*What you have to do*. Copy out the whole article about the body motion tracker word for word.

Institute-Funded Research Team to Develop Next-Generation Body Motion Tracker

How do you develop a state-of-the-art body motion tracker that can help athletes, rehabilitation patients, and even people with disabilities? Bring together a mechanical engineer, computer scientist, and physical therapist/physiologist.

That’s exactly what Sheryl Grace, associate professor of mechanical engineering (ENG); Richard West, associate professor of computer science (CAS); and Cara Lewis, associate professor at BU’s College of Health & Rehabilitation Sciences: Sargent College (SAR) and director of the SAR Human Adaptation Laboratory, are doing. Funded by a Hariri Research Award, the three are developing an “electronic mirror,” a wearable body motion–tracking device that can help wearers get instant, objective feedback on their movements.

The project was highlighted in a BU Research article, which points out its potential to change the way trainers and therapists work with athletes and patients:

“Our goal is to develop a cheap, effective suite of sensors that we can use for biokinematic data acquisition,” says Grace. Figuring out how to collect the sensor data, and then turn it into useful information, will require knowledge of not only human physiology but computer science and engineering as well.

Items listed in a dataset:

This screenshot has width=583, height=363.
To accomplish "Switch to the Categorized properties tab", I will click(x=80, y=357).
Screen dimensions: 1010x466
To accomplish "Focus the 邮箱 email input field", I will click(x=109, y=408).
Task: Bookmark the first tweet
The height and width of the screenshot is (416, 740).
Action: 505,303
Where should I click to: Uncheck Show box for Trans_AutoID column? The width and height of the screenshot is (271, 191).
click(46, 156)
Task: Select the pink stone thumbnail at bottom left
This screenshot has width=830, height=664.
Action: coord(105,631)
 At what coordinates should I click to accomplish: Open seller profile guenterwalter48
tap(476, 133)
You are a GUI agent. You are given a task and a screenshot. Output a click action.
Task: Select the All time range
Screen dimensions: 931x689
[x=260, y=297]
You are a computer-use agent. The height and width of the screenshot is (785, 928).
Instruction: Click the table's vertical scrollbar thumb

*Answer*.
Institute-Funded Research Team to Develop Next-Generation Body Motion Tracker

How do you develop a state-of-the-art body motion tracker that can help athletes, rehabilitation patients, and even people with disabilities? Bring together a mechanical engineer, computer scientist, and physical therapist/physiologist.

That’s exactly what Sheryl Grace, associate professor of mechanical engineering (ENG); Richard West, associate professor of computer science (CAS); and Cara Lewis, associate professor at BU’s College of Health & Rehabilitation Sciences: Sargent College (SAR) and director of the SAR Human Adaptation Laboratory, are doing. Funded by a Hariri Research Award, the three are developing an “electronic mirror,” a wearable body motion–tracking device that can help wearers get instant, objective feedback on their movements.

The project was highlighted in a BU Research article, which points out its potential to change the way trainers and therapists work with athletes and patients:

“Our goal is to develop a cheap, effective suite of sensors that we can use for biokinematic data acquisition,” says Grace. Figuring out how to collect the sensor data, and then turn it into useful information, will require knowledge of not only human physiology but computer science and engineering as well.